As a school community, we express our mission and find great inspiration and hope from the very notion of enlightenment, illumination, and progress. We are proud that throughout our country’s history, schools have so often been the places where discrimination, hatred, and intolerance are exposed for what they truly are: violations of the human spirit, violations of the promise of our nation, and violations of religious principles of love, compassion, empathy, and understanding.

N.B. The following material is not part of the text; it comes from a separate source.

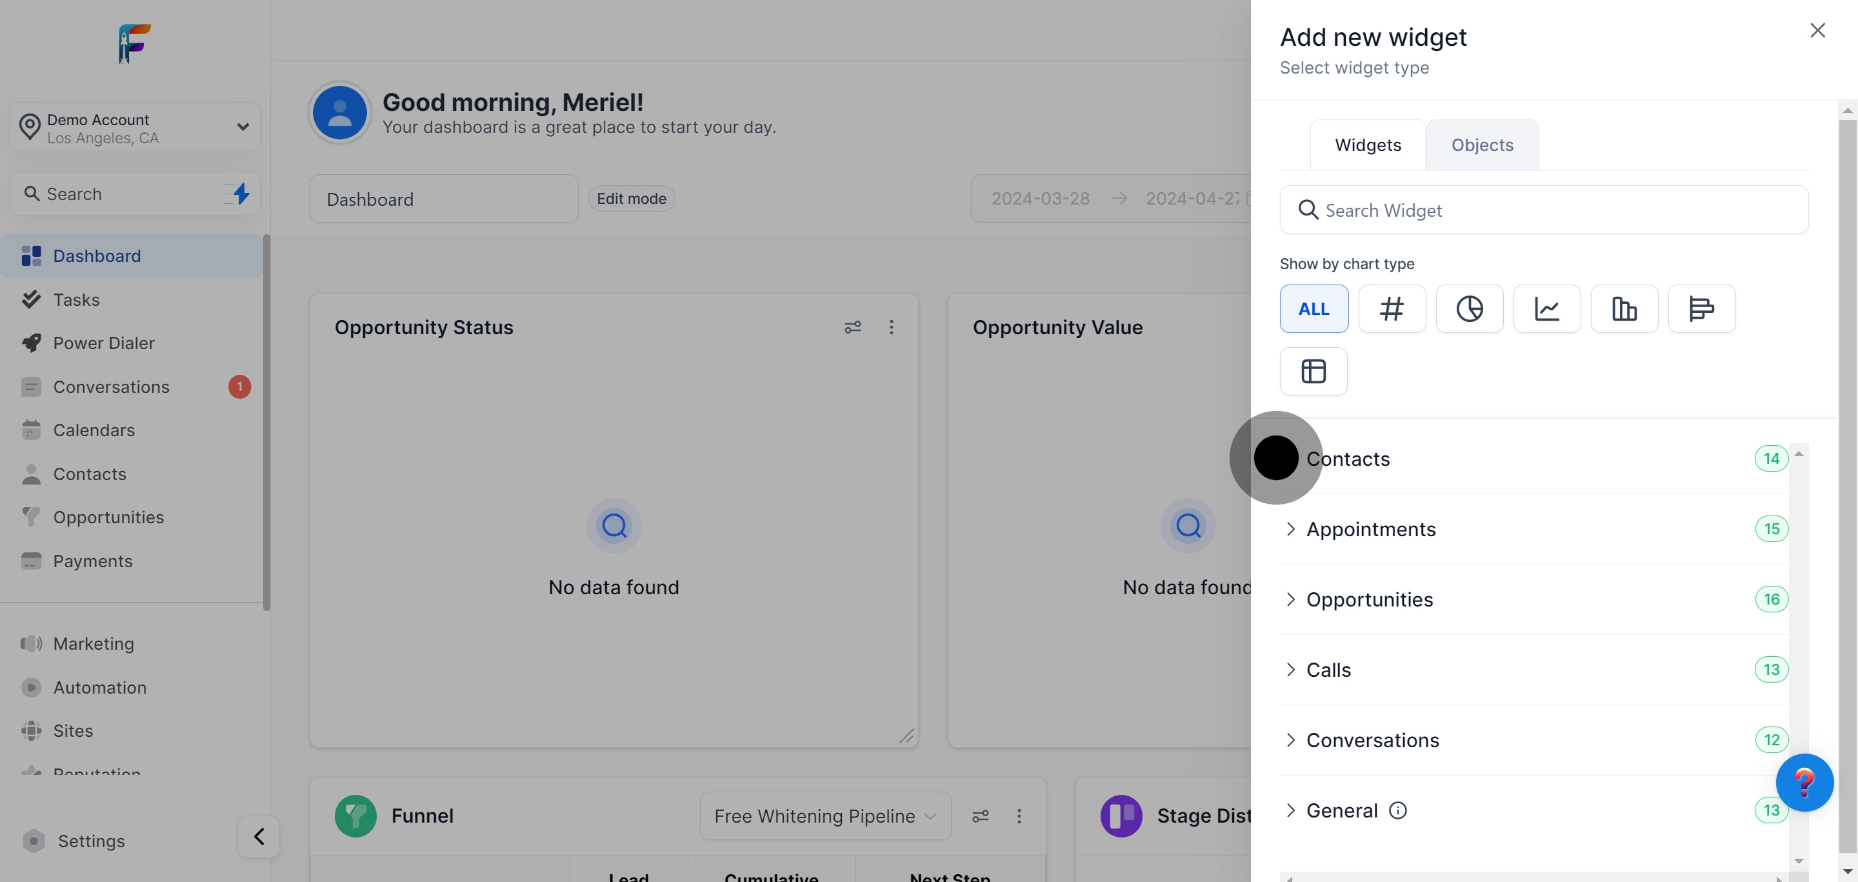
Task: Filter widgets by number chart type
Action: tap(1391, 309)
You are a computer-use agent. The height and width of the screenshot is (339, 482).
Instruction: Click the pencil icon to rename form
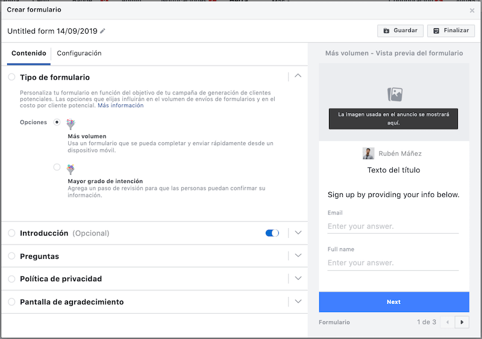(102, 31)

It has always been true that the forces of division, hatred, and supremacy never entirely surrender their dogma, dreams of recovery, and perverse passion for desecration and violence. For far too long in our nation’s history, this movement could turn words into action, into violence, into lynching. They await permission to try out their foul message again, exploiting complacency or more accurately, vulnerability in the national culture. They seek to capitalize on economic conditions or disruptions that kindle anger and suspicion.

We have seen this pattern over and over and over again, and each time the forces of hatred gather, we have to stand up and speak up for goodness, for human rights, for the dignity of all, for the power of what Bryan Stevenson calls proximity.

St. Andrew’s joins the unified voices all across the country and the world and from the political right and left in denouncing the message and doctrine of hate expressed by white supremacists and neo-Nazis in Charlottesville. Our response to this poison will be our 2017-18 school year.